Coronavirus Canada Updates: Alberta's COVID-19 restrictions staying in place for now
Coronavirus Canada Updates: Alberta's COVID-19 restrictions staying in place for now

A third migrant worker has died in Ontario, this time involving a farm near Simcoe, Ont.

The temporary worker was employed by Scotlynn Group, a large-scale farming operation in Vittoria, Ont., according to CBC, who received confirmation from the Haldimand-Norfolk Health Unit.

At least 199 migrant workers at the farm have tested positive for the virus, as well as 18 other people in association with Scotlynn Group.

Haldimand-Norfolk Health Unit did not provide more details on the latest fatality in Ontario related to COVID-19, but officials did say through a press release that the migrant work was in intensive care before he passed.

“I’m extremely saddened at this loss of life,” said Kristal Chopp, chair of the Haldimand-Norfolk Health Unit board of health. “It’s an absolute tragedy that someone who comes to Canada to work in the agricultural industry and support his family back home loses his life so far from his loved ones.
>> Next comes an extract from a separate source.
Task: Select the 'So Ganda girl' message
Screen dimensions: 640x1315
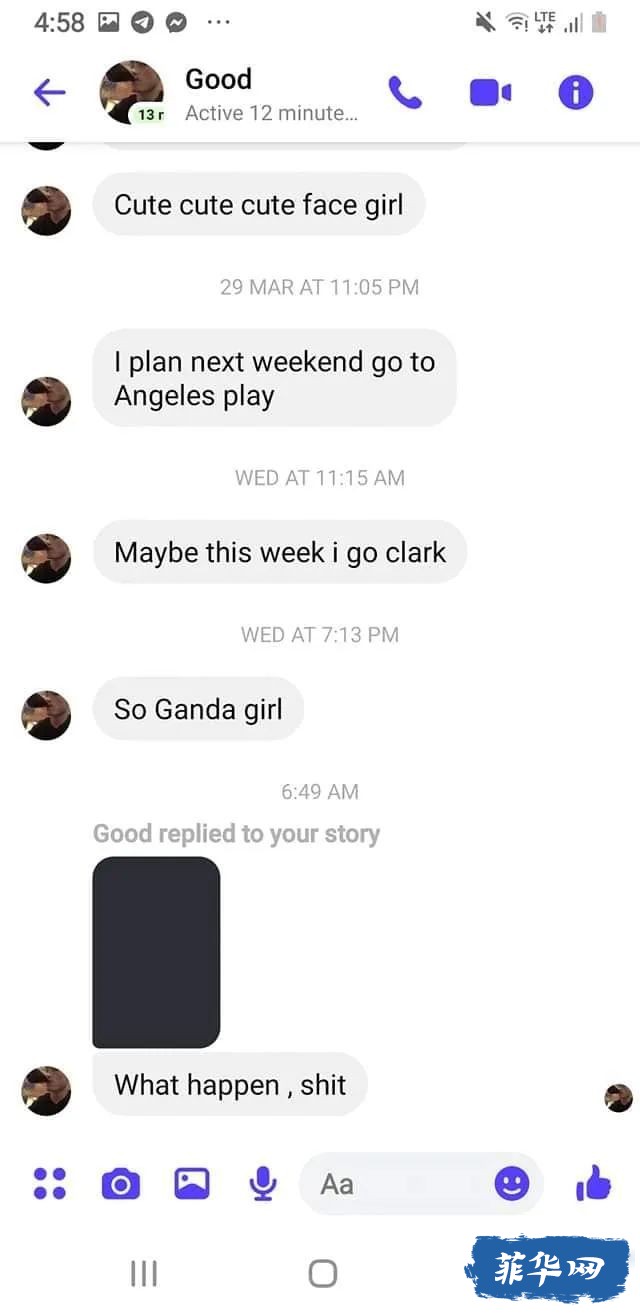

My sincerest condolences go out to the individual’s family during this difficult time.”

An outbreak at Scottlyn Group was first declared at the end of May when 85 migrant workers, all from Mexico, had tested COVID-19 positive.

The first two fatalities involving migrant workers on farms occurred in the Windsor-Essex County Health Unit. The first was reported at the end of May, involving 31-year-old Bonifacio Eugenio Romero from Mexico. Shortly after, Rogelio Muñoz Santos, a 24-year-old worker also from Mexico, died of COVID-19.

In Windsor-Essex, there are currently 350 farm workers who have contracted the respiratory virus.

According to CBC, Scottlyn Group has sent 119 workers into quarantine in hotels in nearby Brantford, to go along with those who have recently arrived as part of self-isolation rules.

Migrant workers have been permitted to come to Canada amid the pandemic, but they must self-isolate for 14 days upon their arrival. In early April, Prime Minister Justin Trudeau allocated $50 million in federal funding to help employers of migrant workers as they adapt to the challenges of COVID-19 quarantine rules.

COVID-19 outbreaks have also been reported among temporary foreign workers in Ontario, British Columbia and Manitoba.

About 20,000 migrant workers come to Ontario each year to work in greenhouses and on farms, many from Mexico, the Caribbean and Guatemala.

Hundreds of cases among migrant workers have been reported across Ontario at farms part of the Haldimand-Norfolk, Windsor-Essex, Niagara Region, Southwestern and Chatham-Kent public health units.

Migrant workers have complained about a lack of information and proper equipment to protect them from getting infected, according to the United Food and Commercial Workers union in Canada.